Once patterns in data are identified, they can be used for other purposes. One interested in detecting fraud in bank transactions, for example, might be able to develop a statistical model of anomalies that can be flagged for further investigation. Identification of bird species by processing audio recordings of their songs might work by characterizing a "fingerprint" unique to each species, and then trying to match recordings of unknown birds to known fingerprints. Much of the field of signal processing, as well as earlier work in machine learning, focused on this sort of feature identification or feature engineering: doing the hard work of scientific experimentation and data modeling to be able to identify data features that are important for characterizing some process of interest.
In our current era of big data, computational methods are becoming indispensable to finding such patterns. And the move towards deep learning has in many ways altered the processes by which we work with data. As noted previously, researchers are increasingly able to offload computation to deep learning tools to learn about important features in data, rather than requiring us to first identify those features and encode them specifically in a pipeline for data characterization.
In supervised learning problems, such as image identification, work has been done to identify how successive layers of deep neural networks are able to progressively learn about recurring patterns in data, and then combine them into more complex representations.

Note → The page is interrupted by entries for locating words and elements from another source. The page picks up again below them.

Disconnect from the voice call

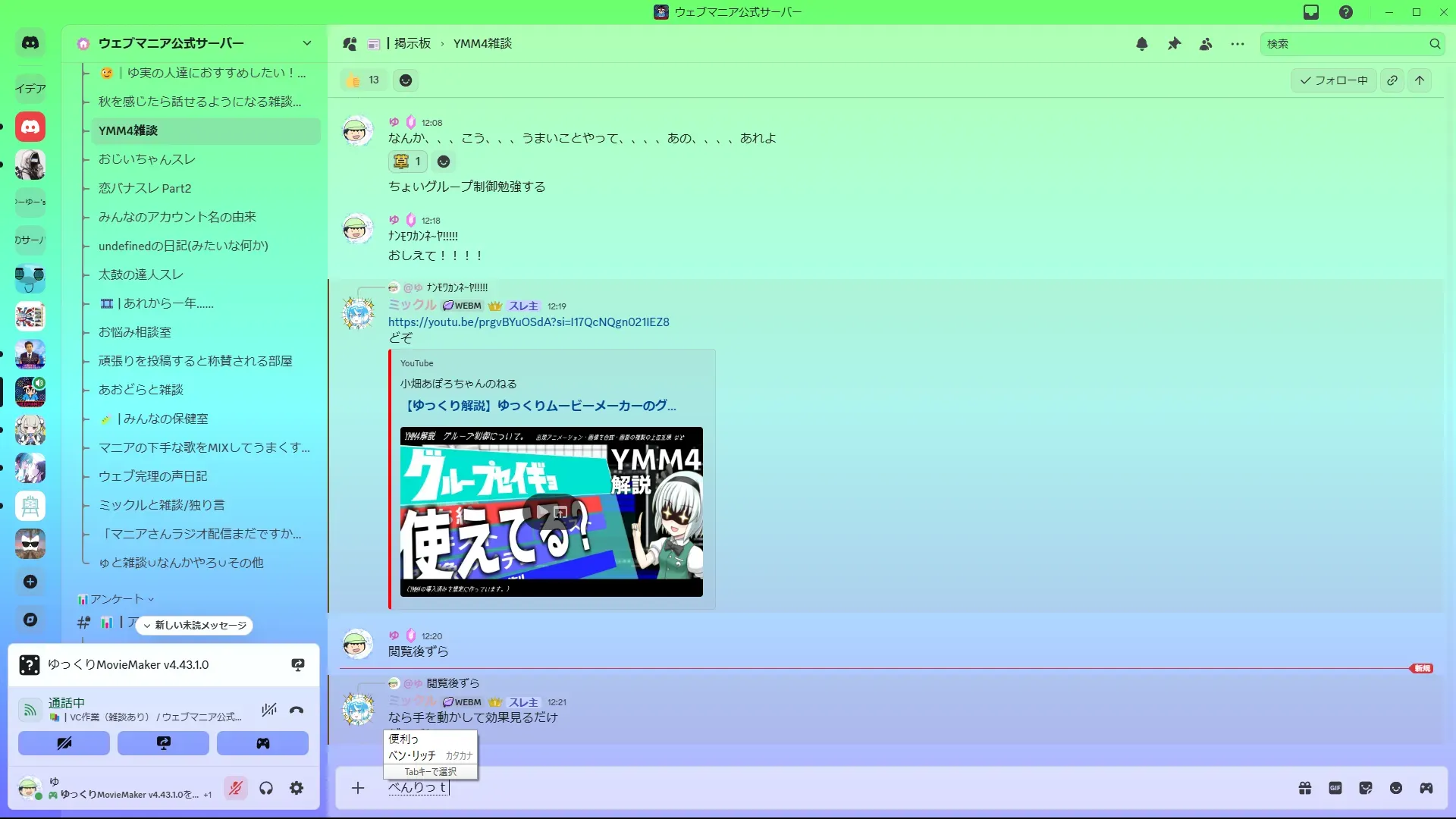coord(297,710)
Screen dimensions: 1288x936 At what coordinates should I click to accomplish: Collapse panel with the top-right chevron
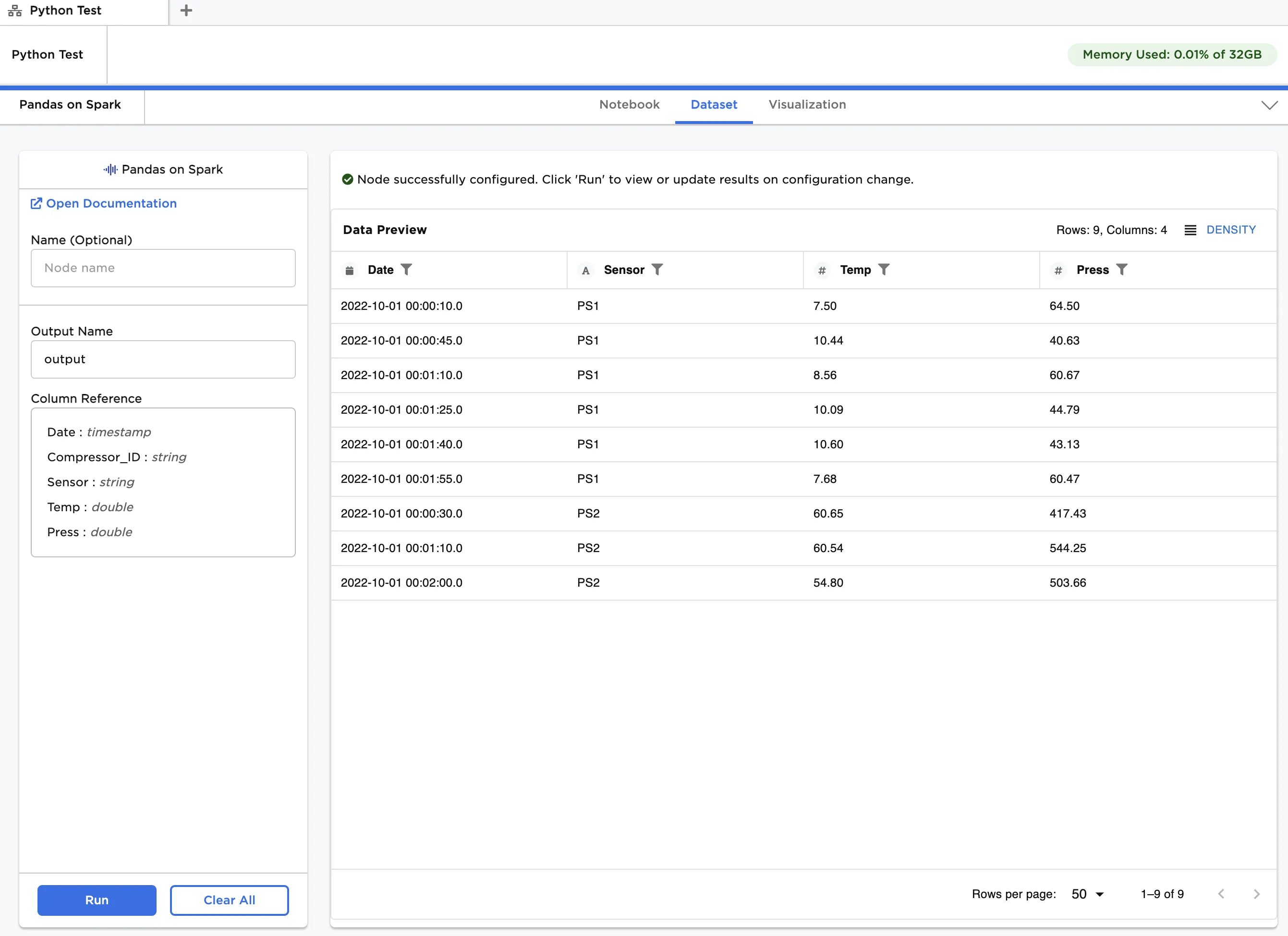1269,105
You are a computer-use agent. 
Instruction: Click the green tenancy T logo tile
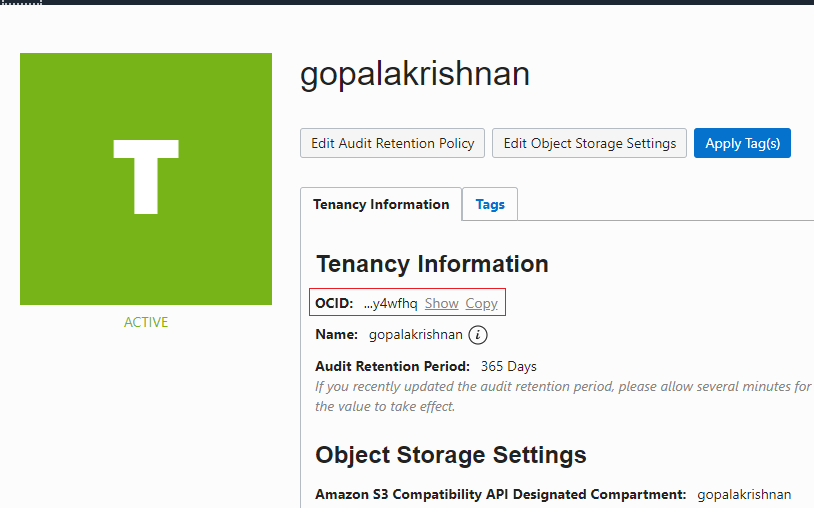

In unsupervised machine learning, deep learning methods can play an important role in helping us to distill large, high-dimensional datasets down to simpler representations. Big data are sometimes not as big as they seem, in that even though data might be embedded in a large number of dimensions due to the large number of data features captured, they often lie on some lower-dimensional subspace or manifold due to correlations or other sorts of relationships among those features. Methods for developing low-dimensional representations of data, such as varational autoencoders that project data down to a latent space, can be effective in such distillations. Such methods are complemented by approaches that systematize the characterization of low-dimensional structure in models and theories built from data.